Lithia is the oxide of lithium, (LiO2), usually added to ceramic batches by means of chemically prepared lithium compounds.
Lithia is a very powerful flux, especially when used in conjunction with potash and soda feldspars. It is a valuable component in glasses having a low thermal expansion where its use permits the total alkali content to be kept to a minimum. The low thermal expansion properties also are exploited in flameproof ceramic bodies and glass ceramics where the formation of beta spodumene is the basis for oven-to-tableware production. It also enables the production of certain glasses having high electrical resistance and desirable working properties. A relatively high content of lithia allows the production of glasses that transmit ultraviolet light.
Glasses containing lithia are much more fluid in the molten state than those containing proportional amounts of sodium or potassium, and the successful use of lithia in glassmaking lies in the fact that much smaller amounts are required to produce a glass of the necessary fluidity for working without sacrificing the desired physical and chemical properties. In addition, lithia is being utilized to increase furnace capacity, decrease melting temperatures, and increase production capacities.
Uses
Although lithium batteries boast the highest energy density of any rechargeable, cobalt in the cathode keeps cost high — a lithium battery for an electric vehicle costs about $20,000. Computer modeling predicts a less expensive replacement material. Follow-on tests verify that a cathode made from a mixture of lithium aluminum oxide and lithium cobalt oxide could not only decrease battery cost by a significant margin, but also increase cell voltage.

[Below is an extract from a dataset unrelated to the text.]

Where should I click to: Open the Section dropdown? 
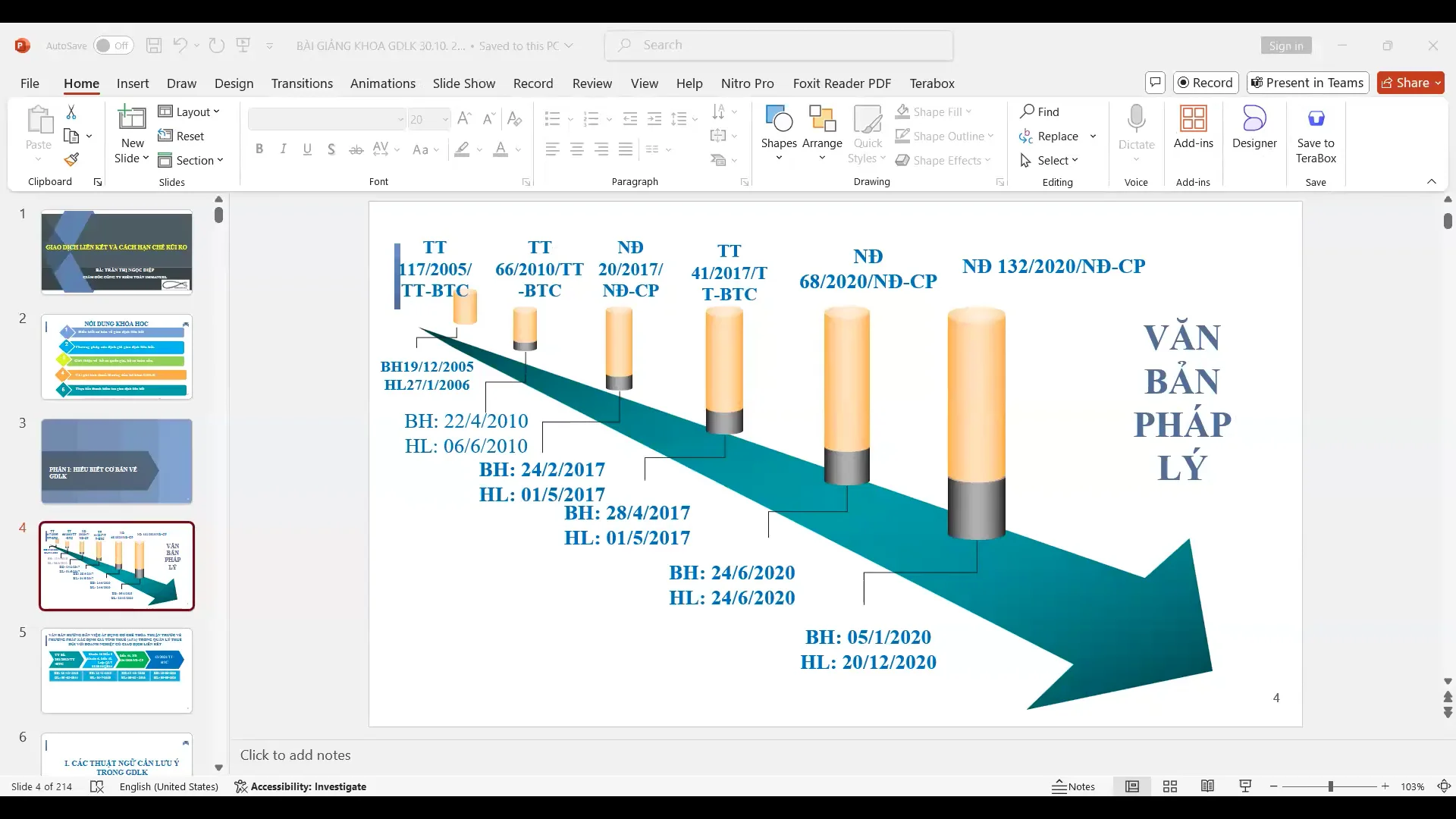coord(190,160)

Aluminum-lithium alloys are basically 2XXX and 7XXX aluminum alloys containing up to about 3% lithium. Because of the extremely light weight of lithium, they provide higher stiffness-to-density ratios than traditional structural aluminum alloys and, thus, have potential for aircraft applications. Because of the low weight, lithium compounds give the highest content of hydrogen, oxygen, or chlorine. Lithium hydride, LiH, a white or gray powder, is used for the production of hydrogen for signal balloons and floats. Lithium aluminum hydride, or lithium alanate, LiA1H4, is used in the chemical industry for one-step reduction of esters without heat. Lithium metal is very sensitive to light, and is also used in light-sensitive cells.
Lithium is soluble in most commercial metals only to a slight extent: it is a powerful deoxidizer and desulfurizer of steel, but no lithium is left in the lithium-treated steel. In stainless steels it increases fluidity to produce dense castings. Cast iron treated with lithium has a fine grain structure and increased density with high impact value. Not more than 0.01% remains in the casting when treated with lithium-copper. In magnesium alloys the tensile strength is increased greatly by the addition of 0.05% lithium.
Lithium copper is a high conductivity, high-density copper containing a minute quantity of residual lithium, 0.005 to 0.008%, made by treating copper with a lithium-calcium-master alloy.
Lithia has been widely used in the production of pottery glazes of high quality. The addition of 1% lithium carbonate in the frit or the fluoride or silicate in the mill to dinnerware, electrical porcelain, and sanitary ware glazes has been found to increase the resulting gloss to a marked degree.